Is Pypolars the New Alternative to Pandas?

Shipra Saxena 01 Mar, 2021 • 6 min read

Objective

  • Pandas is one of the prominent libraries for a data scientist when it’s about data manipulation and analysis.
  • Let’s see do we have pypolars as an alternative to pandas or not.

 

Introduction

Pandas is such a favored library that even non-Python programmers and data science professionals have heard ample about it. And if you’re a seasoned Python programmer, then you’ll be closely familiar with how flexible the Pandas library is.

Pandas is one of the basic libraries every data scientist comes across. It is a super-powerful, fast, and easy to use python library used for data analysis and manipulation. From creating the data frames to reading files of a different format, be it a text file, CSV, JSON, or from slicing and dicing the data to combining multiple data sources, Pandas is a one-stop solution.

pypolars

What if we get to know that there is a new library in the town, that is challenging the monopoly of pandas in data manipulation. Yes, for me it is exciting to dive into a new library called pypolars.

In this article, we are going to see how pypolars function and how it is compared pandas.

If you want to enter the exciting world of data science, I recommend you check out our Certified AI & ML BlackBelt Accelerate Program.

 

Table of contents

  • What is pypolars
  • how to install
  • Eager and lazy API
  • How to use pypolars
  • comparison with pandas

 

What is pypolars?

Polars is a fast library implemented in Rust. The memory model of polars is based on Apache Arrow. py-polars is the python binding to the polars, that supports a small subset of the data types and operations supported by polars. The best thing about py-polars is, it is similar to pandas which makes it easier for users to switch on the new library.

Let’s dig deeper into the pypolars and see how it works.

 

How to install

Installing the pypolars is simple and similar to other python libraries using pip and it’s done.

pip install py-polars

 

Eager and Lazy API

If we talk about the APIs, Polar consists of two APIs. One is Eager and the other is Lazy. Eager API is similar to pandas i.e execution will take place immediately and the result is produced. Like performing some aggregation, joins, or groupings where you have instant results in your hand.

pypolars eager and lazy api

 

On the other hand, Lazy API is just like Spark. Here the query is first converted into a logical plan, then the plan is optimized and reorganized to reduce the execution time and memory usages. Once the result is requested the polars distributes the tasks on available executes and parallelize the tasks on the fly. Since all the plan is already known and optimized, it didn’t take much time to present the output.

 

How to use py-polars?

Now we are going to see how py-polars works and let’s go through some examples of implementing the code.

Creating Dataframe

Creating a data frame in py-polars is similar to pandas. using pl.DataFrame.

import pypolars as pl
df= pl.DataFrame({'City':['A','B','C','D','E','F','G','H'],
                  'Temperature':[30.5,32,25,38,40,29.6,21.3,24.9],
                  'Rain':[103,125,90,75,130,200,155,127]
                 })

First, let’s check the type of data frame created and the columns present.

df.dtypes
df.columns

pypolars data column type

Now I want to access the top rows from the data frame. Just like pandas DataFrame object we have head() function. If no argument is passed it will show the top 5 rows.

df.head(3)

pypolars data head

Subsetting a DataFrame

We can also select the subset of a data frame based on the conditions as in pandas.

df[df['Rain']>120]

subsetting data

Concatenate the Dataframes

Many times we need to combine multiple data frames. The polars provide a function to concatenate the data frames. One is hstack for horizontal stacking and the other is vstack for vertical stacking. look at the example given below.
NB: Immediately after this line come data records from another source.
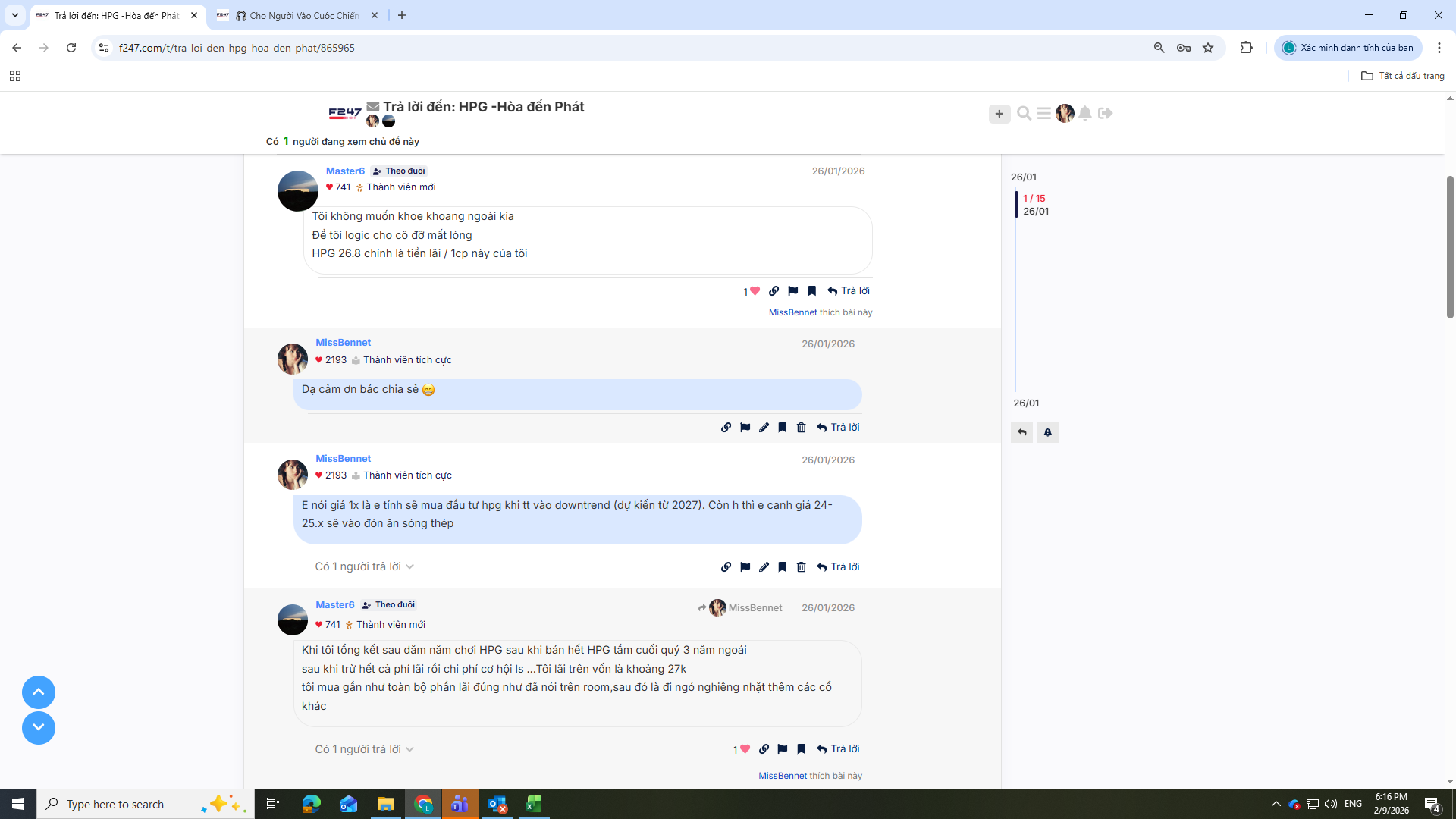Open the forum search magnifier icon
The height and width of the screenshot is (819, 1456).
tap(1024, 114)
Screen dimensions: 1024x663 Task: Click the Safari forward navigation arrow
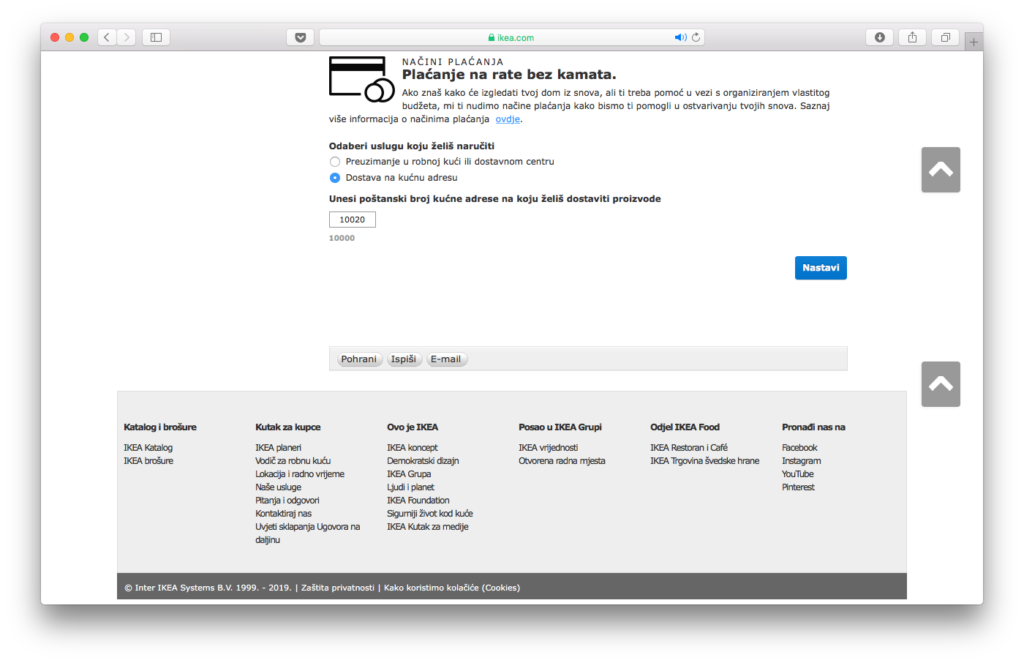coord(127,38)
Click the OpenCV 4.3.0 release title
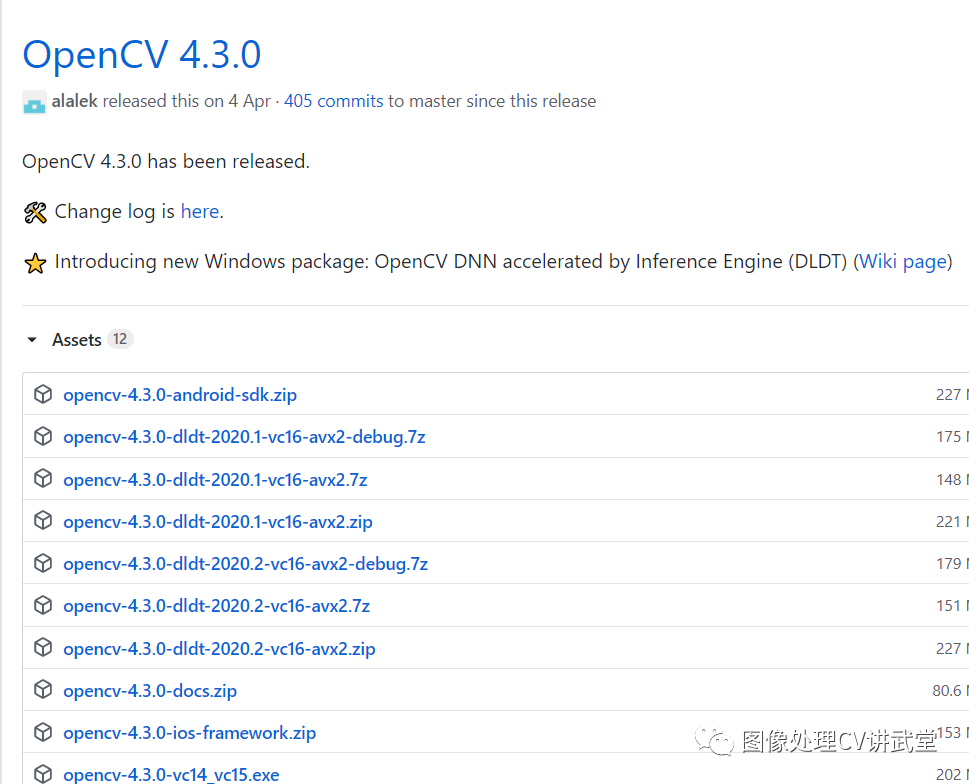Image resolution: width=969 pixels, height=784 pixels. coord(141,55)
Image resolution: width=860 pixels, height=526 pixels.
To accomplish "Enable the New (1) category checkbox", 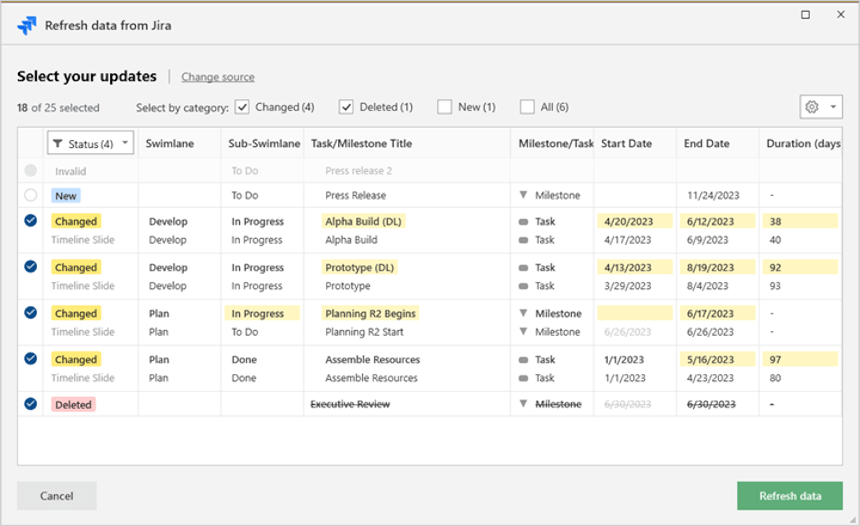I will [x=444, y=107].
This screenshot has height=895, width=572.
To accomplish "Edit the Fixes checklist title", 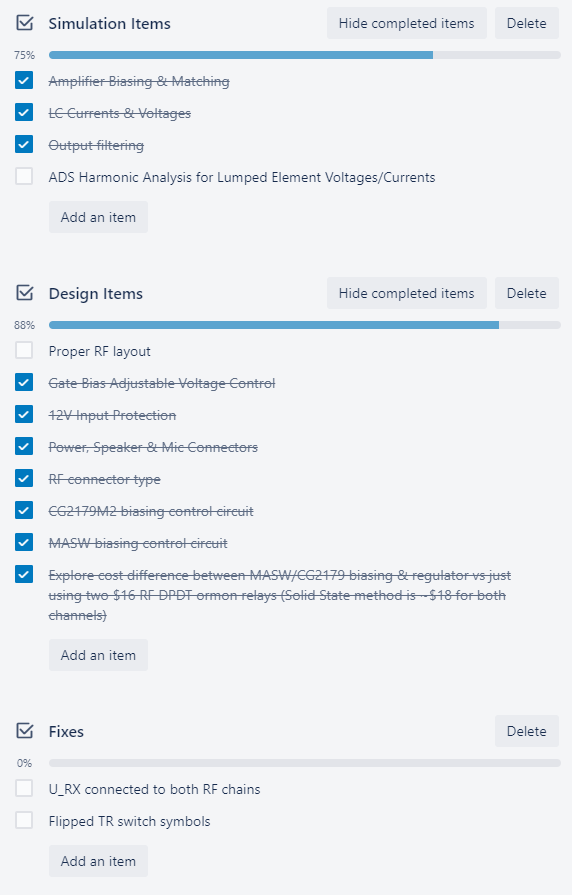I will click(66, 731).
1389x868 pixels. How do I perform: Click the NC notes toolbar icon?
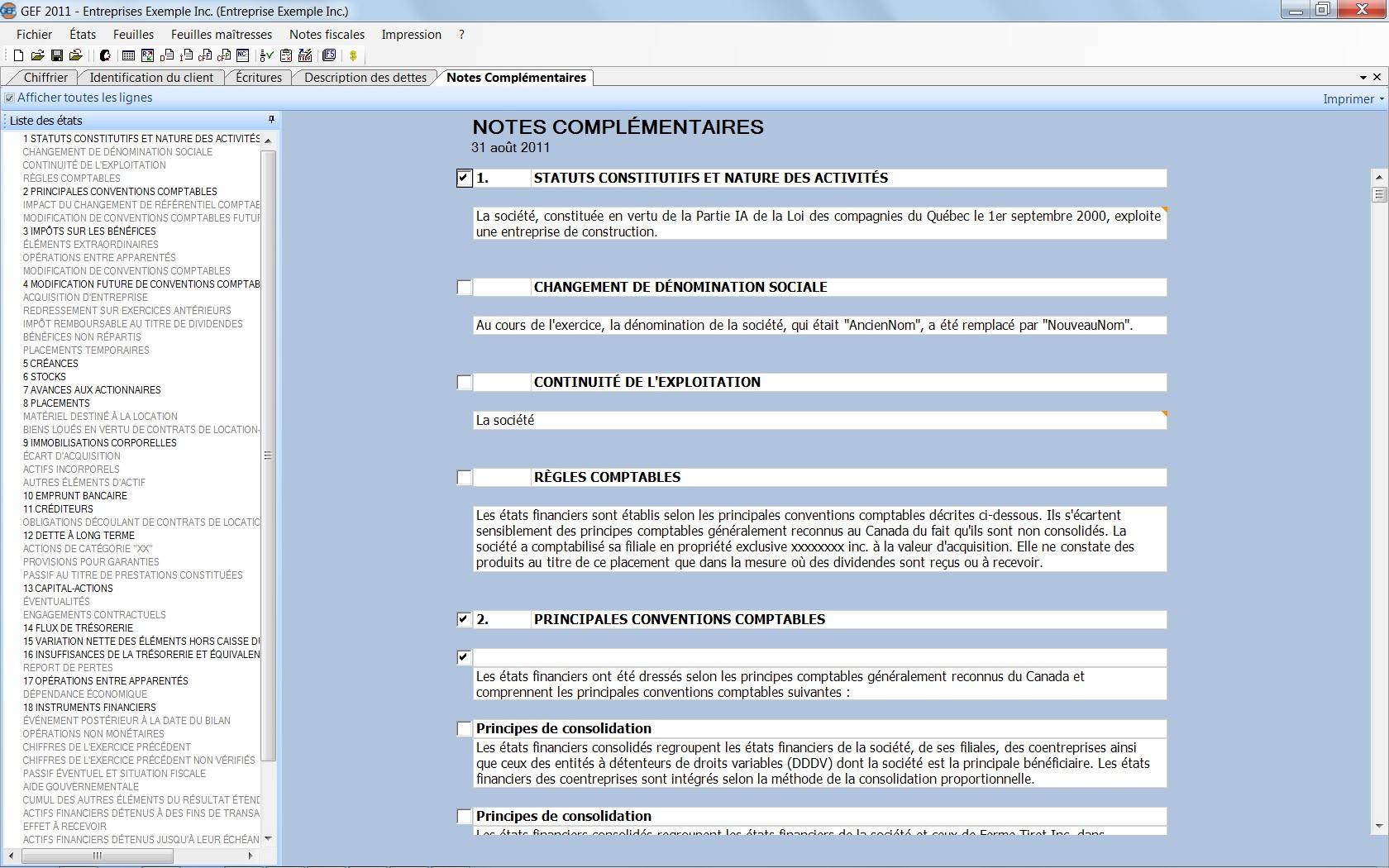point(242,55)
In the following example, I have first created a new data frame with the column Humidity initiated with random values. Later, using hstack I have combined both available data frames horizontally.

import numpy as np
df1= pl.DataFrame({'Humidity':np.random.rand(8)})
df1

Concatenate the Dataframes

df.hstack(df1.get_columns())

hstack pypolar

Now we have a new data frame consisting of data from both data frames. I found this function really interesting.
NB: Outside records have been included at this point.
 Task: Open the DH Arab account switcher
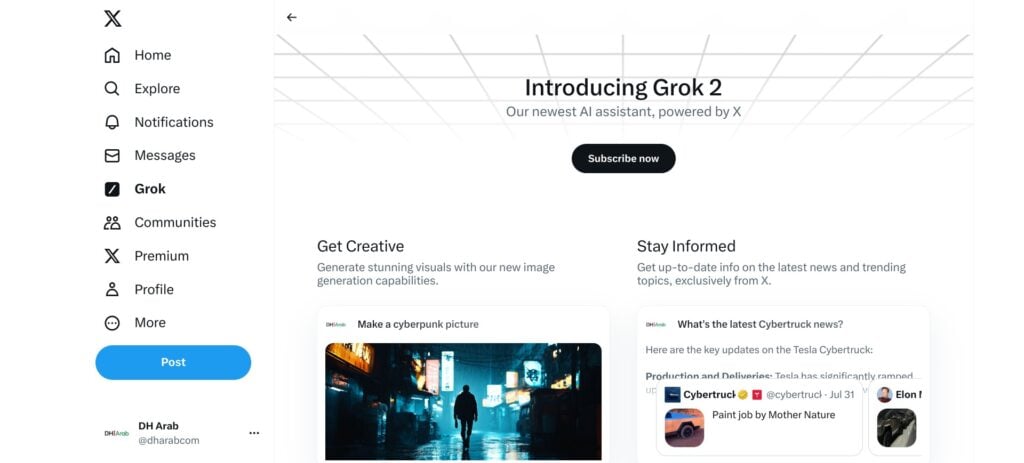pyautogui.click(x=182, y=433)
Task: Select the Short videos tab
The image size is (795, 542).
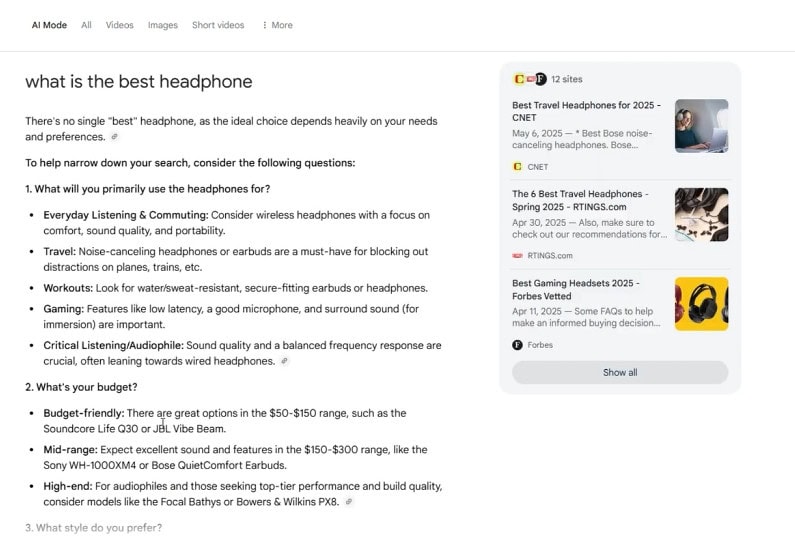Action: point(218,26)
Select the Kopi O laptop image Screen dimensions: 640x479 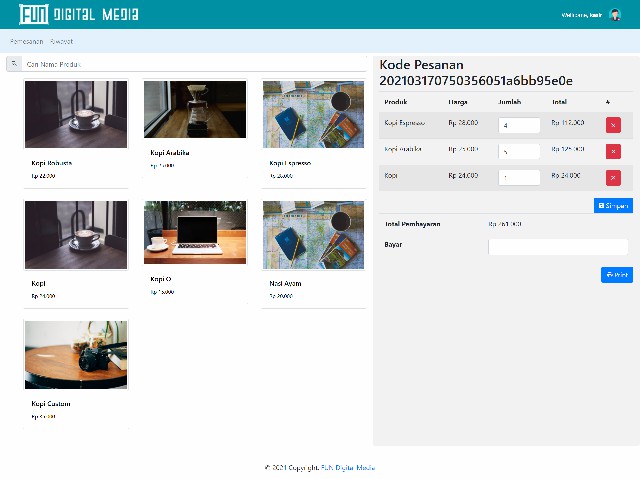coord(195,232)
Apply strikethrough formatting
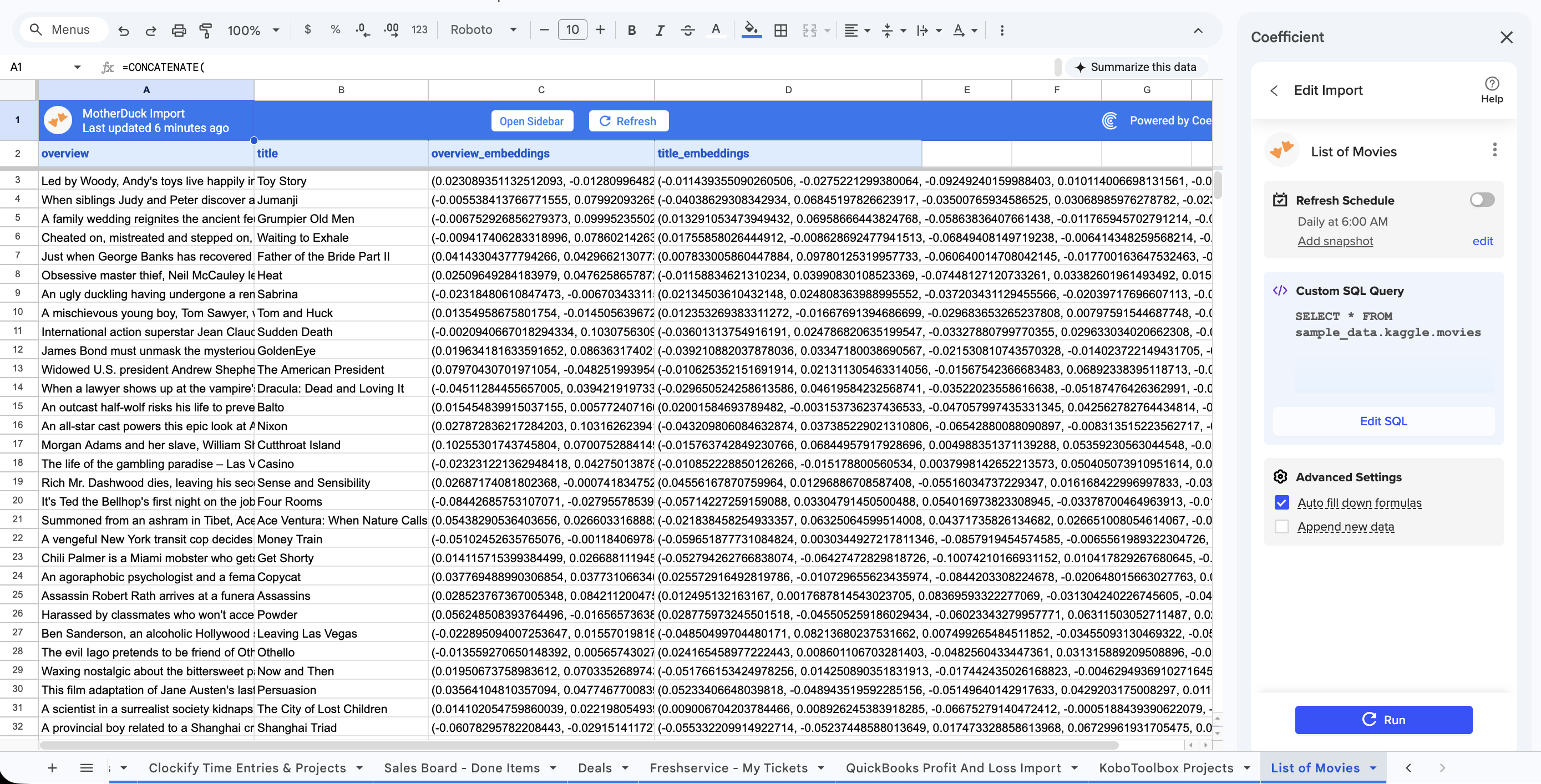This screenshot has height=784, width=1541. tap(687, 30)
Further, we will see how can we vertically combine the two data frames. Here we need two data frames with similar columns. Before stacking I am going to create another data frame which is a copy of df using another exciting function known as a clone.

Clone creates the copy of a given series or data frame. It is supercheap to create clones in polar as the underlying memory backed by Polars is immutable. Which further increases the performance of the library.
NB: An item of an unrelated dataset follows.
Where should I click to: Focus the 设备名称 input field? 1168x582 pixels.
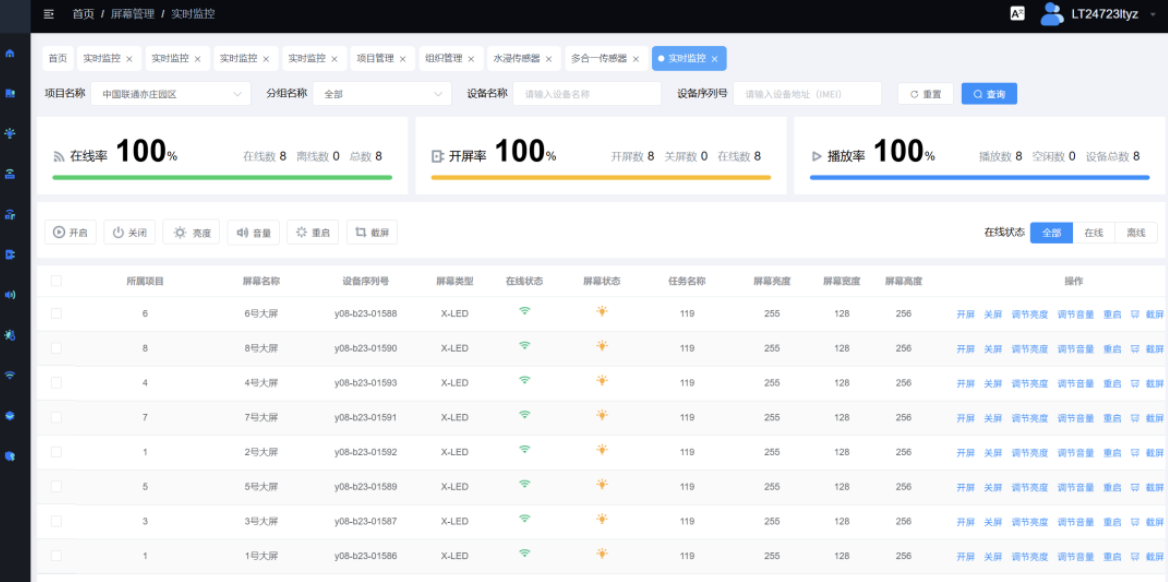click(587, 94)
After creating a copy of the given data frame, I used vstack to concatenate the two data frames.

df2= df.clone()
df2.vstack(df)

vstack pypolar

Read a CSV file

Similar to pandas, polars provide the functions to read files in different formats. Here I am using a CSV file and putting the data in a data frame named ‘data’. ‘data’ is a pypolars data frame as we can see the type of the object.

data = pl.read_csv('california_housing_train.csv')
type(data)

read

Check the few rows in the data frame using the tail function which gives the last rows.

data.tail(4)

shape

Although the polar is similar to pandas and supports most of the functions when it’s about the support of the other libraries like matplotlib, it is still struggling and we need to convert the polars data frame to pandas. Polars provide a simple function to_pandas() that allows users to convert a polar data frame to pandas.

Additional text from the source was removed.